What this task involves:
Reproduce each of the records below line for line, changing nothing.
╭──
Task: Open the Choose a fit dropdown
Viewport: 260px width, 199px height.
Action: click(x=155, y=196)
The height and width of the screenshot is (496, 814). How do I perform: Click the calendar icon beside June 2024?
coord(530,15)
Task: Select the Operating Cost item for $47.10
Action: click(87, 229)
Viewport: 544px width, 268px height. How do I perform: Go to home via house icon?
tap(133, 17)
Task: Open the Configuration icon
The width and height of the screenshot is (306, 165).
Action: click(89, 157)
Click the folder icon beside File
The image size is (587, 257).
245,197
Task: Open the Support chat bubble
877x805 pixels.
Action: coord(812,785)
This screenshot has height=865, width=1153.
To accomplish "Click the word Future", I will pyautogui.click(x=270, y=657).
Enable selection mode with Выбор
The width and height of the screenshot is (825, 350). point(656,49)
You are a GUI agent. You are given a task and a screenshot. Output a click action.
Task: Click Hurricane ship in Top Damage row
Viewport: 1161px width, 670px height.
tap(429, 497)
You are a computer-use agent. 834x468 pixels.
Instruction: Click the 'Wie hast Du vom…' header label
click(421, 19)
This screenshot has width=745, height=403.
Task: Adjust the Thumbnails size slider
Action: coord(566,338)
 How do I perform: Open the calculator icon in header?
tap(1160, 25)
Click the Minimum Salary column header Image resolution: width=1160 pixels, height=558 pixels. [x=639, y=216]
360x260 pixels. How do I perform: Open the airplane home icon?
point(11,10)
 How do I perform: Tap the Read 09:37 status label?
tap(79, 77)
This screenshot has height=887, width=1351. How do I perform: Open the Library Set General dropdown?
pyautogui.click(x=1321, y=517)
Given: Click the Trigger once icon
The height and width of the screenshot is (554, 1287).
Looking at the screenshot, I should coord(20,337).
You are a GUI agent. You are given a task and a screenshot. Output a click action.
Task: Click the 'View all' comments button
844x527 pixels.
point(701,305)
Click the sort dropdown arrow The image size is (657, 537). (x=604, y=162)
╰──
Answer to this exercise:
Task: Open the Choose a fit dropdown
Viewport: 260px width, 199px height.
Action: click(x=155, y=196)
The height and width of the screenshot is (496, 814). How do I perform: Click the calendar icon beside June 2024?
coord(530,15)
Task: Select the Operating Cost item for $47.10
Action: click(87, 229)
Viewport: 544px width, 268px height. How do I perform: Go to home via house icon?
tap(133, 17)
Task: Open the Configuration icon
The width and height of the screenshot is (306, 165).
Action: click(89, 157)
Click the folder icon beside File
The image size is (587, 257).
245,197
Task: Open the Support chat bubble
877x805 pixels.
Action: coord(812,785)
This screenshot has height=865, width=1153.
To accomplish "Click the word Future", I will pyautogui.click(x=270, y=657).
Enable selection mode with Выбор
The width and height of the screenshot is (825, 350). point(656,49)
You are a GUI agent. You are given a task and a screenshot. Output a click action.
Task: Click Hurricane ship in Top Damage row
Viewport: 1161px width, 670px height.
tap(429, 497)
You are a computer-use agent. 834x468 pixels.
Instruction: Click the 'Wie hast Du vom…' header label
click(421, 19)
This screenshot has width=745, height=403.
Task: Adjust the Thumbnails size slider
Action: coord(566,338)
 How do I perform: Open the calculator icon in header?
tap(1160, 25)
Click the Minimum Salary column header Image resolution: width=1160 pixels, height=558 pixels. [x=639, y=216]
360x260 pixels. How do I perform: Open the airplane home icon?
point(11,10)
 How do I perform: Tap the Read 09:37 status label?
tap(79, 77)
This screenshot has height=887, width=1351. How do I perform: Open the Library Set General dropdown?
pyautogui.click(x=1321, y=517)
Given: Click the Trigger once icon
The height and width of the screenshot is (554, 1287).
Looking at the screenshot, I should coord(20,337).
You are a GUI agent. You are given a task and a screenshot. Output a click action.
Task: Click the 'View all' comments button
844x527 pixels.
point(701,305)
Click the sort dropdown arrow The image size is (657, 537). (x=604, y=162)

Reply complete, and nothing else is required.